Los políticos no son los padres de las palabras, ni de los géneros, ni de los
neologismos, ni de las mayúsculas, ni de las minúsculas, ni de las reglas, ni de
las esdrújulas, ni de los monosílabos estrambóticos, ni de las apocopadas. Un
idioma es libre. Intentar atraparlo con reglas forzadas, extemporales,
ridículas, a conveniencia de un pensamiento político o de clase o de género por
intentar cambiar en cinco minutos lo establecido por los siglos de los siglos
es inútil, porque las palabras, las sílabas, el sentido de ellas, sus
significados, se escaparán de la cesta de mimbre, que el mentecato pone en la
corriente del río de la comunicación humana, por la estrecha luz entre los
huecos de las varetas como se escaparían los peces pequeños en busca del mar.

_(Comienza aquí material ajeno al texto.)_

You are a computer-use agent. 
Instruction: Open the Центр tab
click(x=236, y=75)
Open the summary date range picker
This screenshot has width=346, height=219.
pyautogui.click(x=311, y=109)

La primera diputada en los
Comunes -Lady Nancy Astor- le dijo una vez a Churchill, “si fuese usted mi
marido le pondría cianuro en el té”. A lo que el mandatario anglosajón
contestó, “si fuera usted mi esposa, me lo tomaría”. No voy a llegar a tanto y
como usuario del idioma español, rico e incomparable, joven y sabio, popular y
culto, libre y selectivo, no claudicaré ni siquiera ante la ironía del primer
ministro, porque no dejaré nunca que me pongan ni una sola gota de cianuro en
mi lengua. Da igual que esté tomando té o café.